In New York, though, Monday is the hard-and-fast deadline. Except for those in special circumstances – such as the newly married and newly unemployed – the uninsured who do not enroll will not get another chance until Nov. 15, when the next open-enrollment period begins for health care starting in 2015.
While state officials and advocates of health care reform are making a push to enroll as many people as possible by Monday, a number of uninsured are having trouble selecting a plan.
The Kaiser Family Foundation reported last month that 63 percent of the uninsured told pollsters that they knew little or nothing about the exchanges, and that only 24 percent of them were fully aware of Monday’s deadline.
After Monday, if you can’t document that you have insurance for 2014, you face a penalty of $95 – or 1 percent of your income, whichever is greater – that will be collected by the Internal Revenue Service when you do your 2014 taxes.
The penalty, deemed the “individual shared responsibility provision” by the IRS, is set to rise to $325, or 2 percent of your income, for 2015 and again to $695, or 2.5 percent, in 2016.
But there are plenty of exemptions to the penalty, most notably for those who can prove they experienced a “hardship” as defined by the Department of Health and Human Services.
Among those who will end up paying a penalty, many have calculated they’re better off doing that than paying for coverage they don’t believe they need.
Zandrowicz, the real estate agent, doesn’t have a regular primary care physician or a dentist and has been without insurance since early 2013.
The Army veteran is single and healthy, and doesn’t think paying at least $218 per month for coverage makes sense financially. “I’m willing to bite the bullet because it’s $95,” he said.
People such as Zandrowicz are a big problem for Obamacare, which was designed on the premise that by requiring everyone to buy insurance or pay a penalty, the young and healthy would, in essence, subsidize the new health policies of the older and sicker.
Getting ‘peace of mind’
So far, though, local enrollees have tended to be older than desired by the architects of the insurance marketplace.
“The demographic is mixed. It’s skewing toward older, but that isn’t a surprise to us,” said Gregory A. Pasieka, director of health care reform for BlueCross BlueShield of Western New York, who noted that the region’s population is older and that people here already can stay on their parents’ insurance up to age 26.
Of the younger enrollees, some were drawn to the low-cost options of lesser-known companies.
Nick Guy, for example, bought catastrophic insurance from Health Republic for $150 per month, choosing low premiums and higher out-of-pocket costs. The 27-year-old hasn’t needed to use his coverage yet.
“Still happy I have it for the peace of mind, though, in case anything crazy happens,” said Guy, a freelance writer who lives on the West Side.
Yet there’s a downside to those cheap high-deductible plans.
“The proliferation of high-deductible plans has certainly caught some people by surprise, quite frankly, in that you have to pay out of pocket for medical services upfront until they meet their deductible,” said Dr. David P. Hughes, senior vice president and chief clinical integration officer at Kaleida.

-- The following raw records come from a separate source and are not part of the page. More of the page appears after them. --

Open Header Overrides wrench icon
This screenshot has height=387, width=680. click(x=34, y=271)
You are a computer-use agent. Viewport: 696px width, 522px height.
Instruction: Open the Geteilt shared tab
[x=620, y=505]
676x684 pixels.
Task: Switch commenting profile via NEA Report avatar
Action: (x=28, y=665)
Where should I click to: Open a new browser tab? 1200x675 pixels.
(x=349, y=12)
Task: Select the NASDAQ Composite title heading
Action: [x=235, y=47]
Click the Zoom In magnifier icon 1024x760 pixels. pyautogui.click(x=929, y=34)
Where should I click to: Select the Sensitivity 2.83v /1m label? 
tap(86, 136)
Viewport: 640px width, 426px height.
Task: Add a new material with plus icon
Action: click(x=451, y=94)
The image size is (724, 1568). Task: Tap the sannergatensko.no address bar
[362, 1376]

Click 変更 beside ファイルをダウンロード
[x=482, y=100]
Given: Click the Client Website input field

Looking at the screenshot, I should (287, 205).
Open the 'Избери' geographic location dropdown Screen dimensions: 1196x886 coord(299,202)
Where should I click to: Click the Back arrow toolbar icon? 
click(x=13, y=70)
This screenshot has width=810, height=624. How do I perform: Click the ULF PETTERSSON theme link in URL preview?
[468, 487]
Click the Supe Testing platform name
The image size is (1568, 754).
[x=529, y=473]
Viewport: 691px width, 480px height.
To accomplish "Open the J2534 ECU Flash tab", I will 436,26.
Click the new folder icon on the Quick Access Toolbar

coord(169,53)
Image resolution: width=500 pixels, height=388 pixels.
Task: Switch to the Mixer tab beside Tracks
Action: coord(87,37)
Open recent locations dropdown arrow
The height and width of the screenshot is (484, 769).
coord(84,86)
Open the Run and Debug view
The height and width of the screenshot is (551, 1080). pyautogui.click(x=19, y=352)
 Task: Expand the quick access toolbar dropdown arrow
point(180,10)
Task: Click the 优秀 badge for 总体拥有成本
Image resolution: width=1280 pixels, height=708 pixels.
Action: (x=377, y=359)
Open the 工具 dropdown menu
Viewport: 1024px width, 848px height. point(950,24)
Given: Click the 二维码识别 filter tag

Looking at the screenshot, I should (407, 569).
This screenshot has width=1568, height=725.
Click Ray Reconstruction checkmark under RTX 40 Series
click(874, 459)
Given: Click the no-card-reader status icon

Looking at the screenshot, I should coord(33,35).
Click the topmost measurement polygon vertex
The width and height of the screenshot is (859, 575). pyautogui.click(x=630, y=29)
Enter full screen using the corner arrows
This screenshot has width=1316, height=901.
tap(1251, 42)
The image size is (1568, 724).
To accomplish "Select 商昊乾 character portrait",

The biggest concerns that Consumers Union has heard from exchange customers involve narrow provider networks and difficulties in figuring out whether a particular doctor or hospital is part of an insurer’s network, said DeAnn Friedholm, the organization’s director of health care reform.
“I think it’s been quite a mixed bag. I think there’s no other way to describe it,” Friedholm said of the health care law. “We knew it was going to be hard, and we knew it was going to be a long slog.”